FIG. 7.

CymR- and CysK-dependent binding to the yrrT promoter region. (A) Gel mobility shift experiments were performed by incubating crude extracts of a cysK cysM double mutant of E. coli (NK3) (7.5 μg of proteins) carrying either pXT (lanes 2 and 4) or pDIA5735 (pxylA-cymR) (lanes 3, 5, and 6) with 5′-radiolabeled DNA fragments containing the yrrT promoter region. A total of 0.3 μg of purified CysK protein (lanes 4 and 5) or 0.3 μg of purified YrhA protein (lane 6) was added to the reaction mixture.

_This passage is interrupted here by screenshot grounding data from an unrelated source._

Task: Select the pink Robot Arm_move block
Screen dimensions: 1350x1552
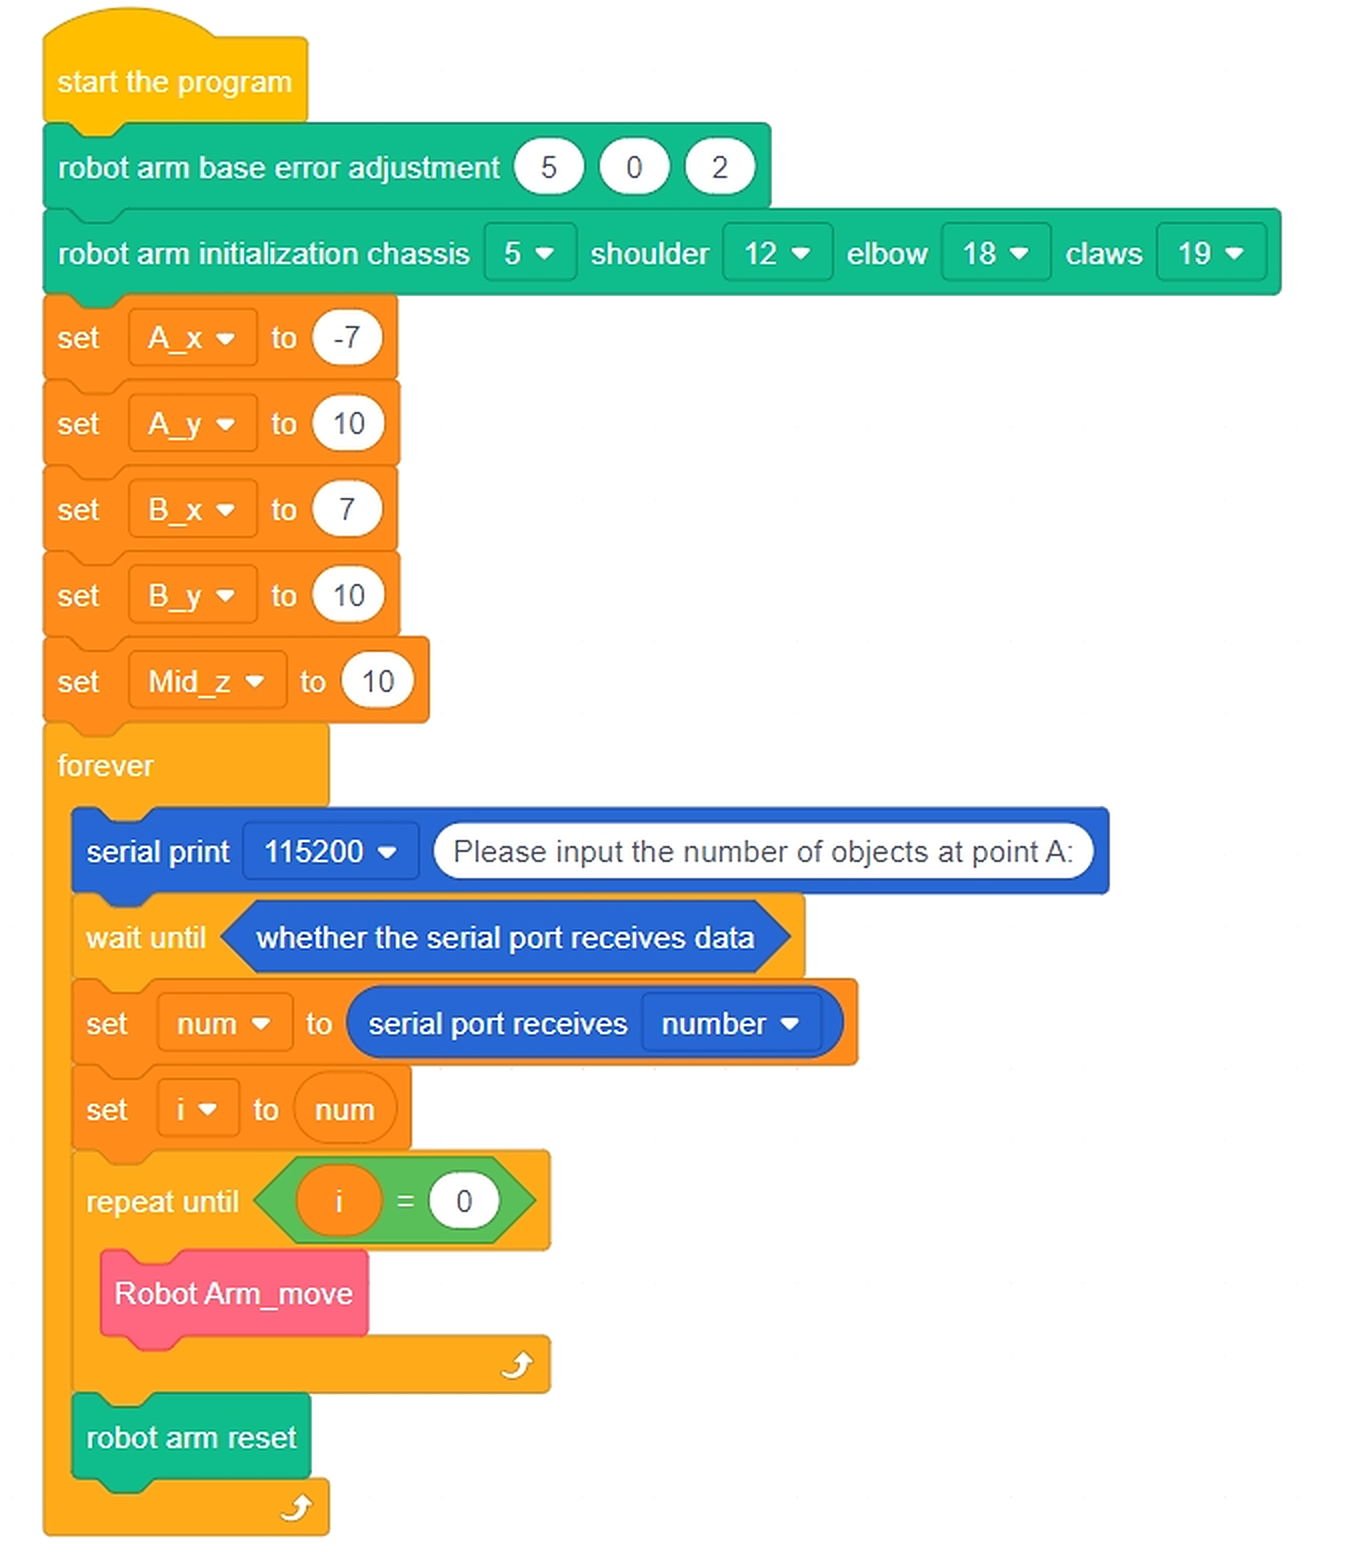Action: [234, 1294]
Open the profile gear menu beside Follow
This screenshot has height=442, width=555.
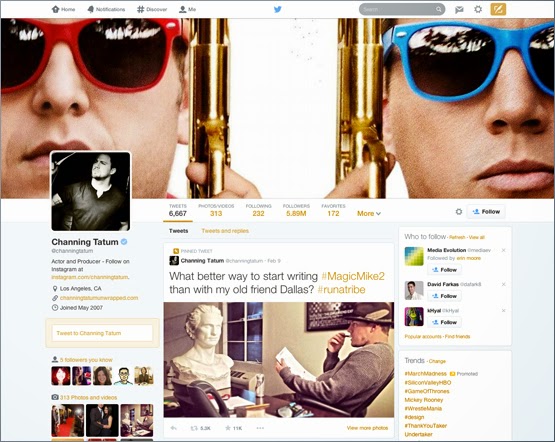coord(459,212)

Lane 1, free probe. (B) Binding of the purified CysK and CymR proteins to the yrrT promoter region. Lane 1, free probe, lane 2, 1 μg of purified CymR protein added; lane 3, 1 μg of purified CysK protein added; lanes 4 to 9, increasing amounts of CymR and CysK proteins added at a 1:1 molar ratio (50:100 ng, 75:150 ng, 100:200 ng, 150:300 ng, 200:400 ng, and 250:500 ng of CymR and CysK proteins, respectively). (C) Negative effect of OAS on the binding of the CymR-CysK complex to the yrrT promoter region. Lane 1, free probe; lanes 2 to 9, 250 ng of CymR and 500 ng of CysK. Lanes 3 to 8 show results with increasing amounts of OAS (0, 0.1, 0.2, 0.5, 1, 2, and 5 mM, respectively). Lane 9, 5 mM NAS.